■ **Exercise description**
Filter the lines below, copying only those with the string "height".

******************************

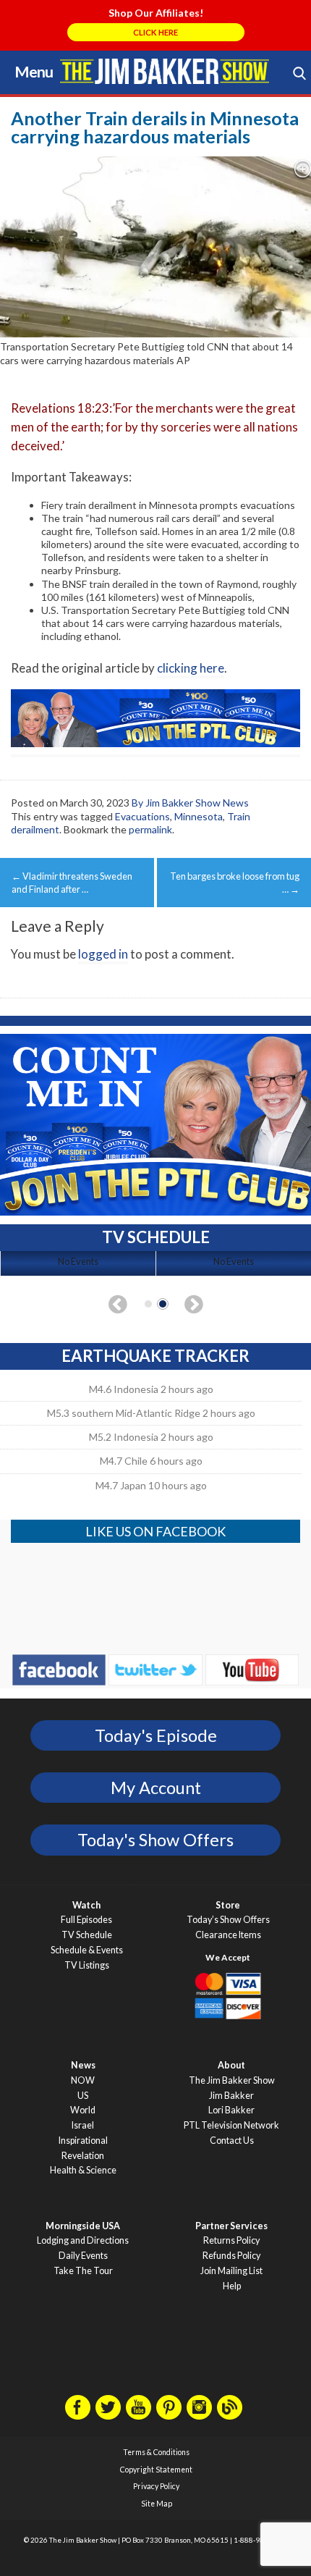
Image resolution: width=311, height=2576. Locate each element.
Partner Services (231, 2226)
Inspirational (83, 2140)
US (82, 2095)
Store (228, 1905)
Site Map (156, 2503)
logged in (103, 953)
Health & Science (83, 2170)
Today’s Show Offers (228, 1919)
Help (232, 2286)
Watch (86, 1905)
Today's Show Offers (155, 1840)
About (231, 2065)
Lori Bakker (231, 2110)
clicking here (190, 667)
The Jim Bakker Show (232, 2080)
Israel (83, 2125)
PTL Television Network (231, 2125)
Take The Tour (83, 2270)
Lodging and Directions (83, 2240)
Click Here (155, 32)
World (82, 2110)
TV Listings (86, 1965)
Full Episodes (86, 1919)
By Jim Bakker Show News (190, 802)
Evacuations (142, 816)
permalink (150, 829)
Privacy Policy (156, 2486)
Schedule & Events (87, 1950)
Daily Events (83, 2255)
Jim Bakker (164, 70)
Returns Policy (231, 2240)
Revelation (82, 2155)
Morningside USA (83, 2226)
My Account (156, 1787)
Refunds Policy (231, 2255)
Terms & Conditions (156, 2452)
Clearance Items (228, 1934)
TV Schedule (86, 1934)
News (83, 2065)
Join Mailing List (231, 2270)
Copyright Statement (156, 2469)
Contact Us (232, 2140)
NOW (83, 2080)
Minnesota (198, 816)
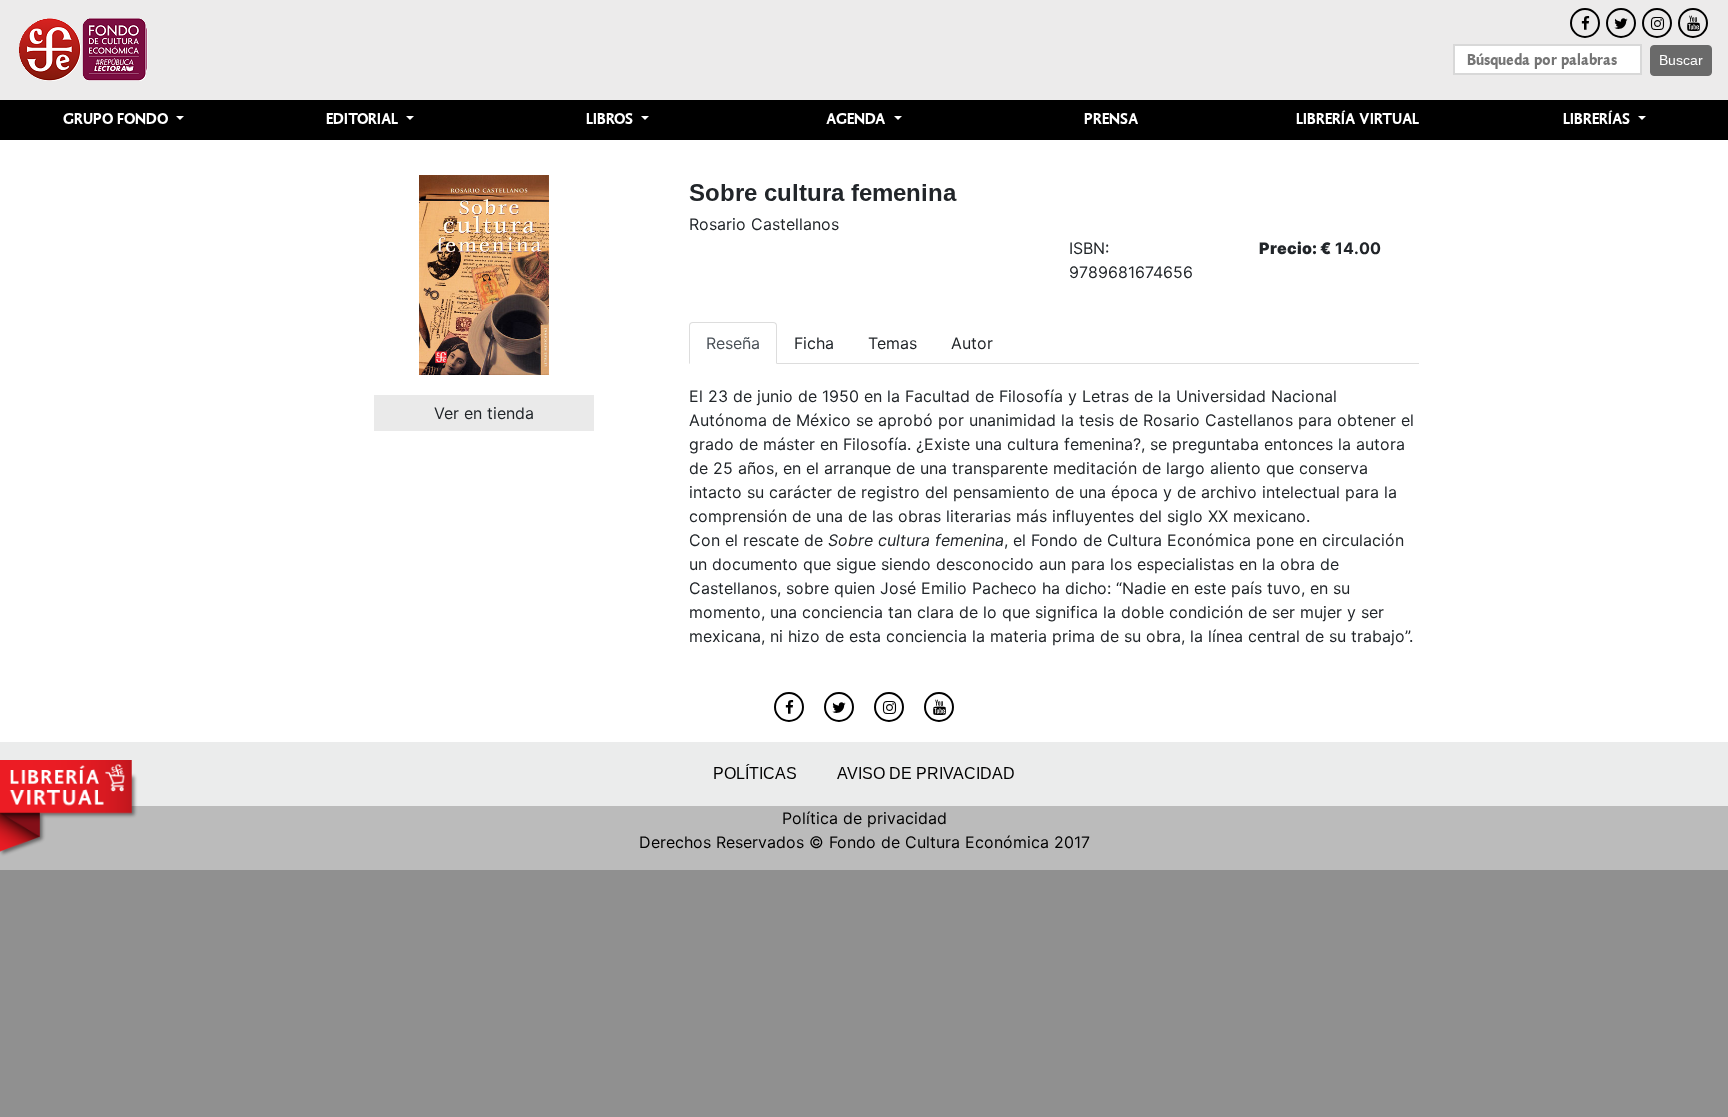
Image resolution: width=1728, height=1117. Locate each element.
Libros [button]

******************************

■ **Answer to this task**
Image resolution: width=311, height=2576. Locate each element.
Image resolution: width=1728, height=1117. Locate each element.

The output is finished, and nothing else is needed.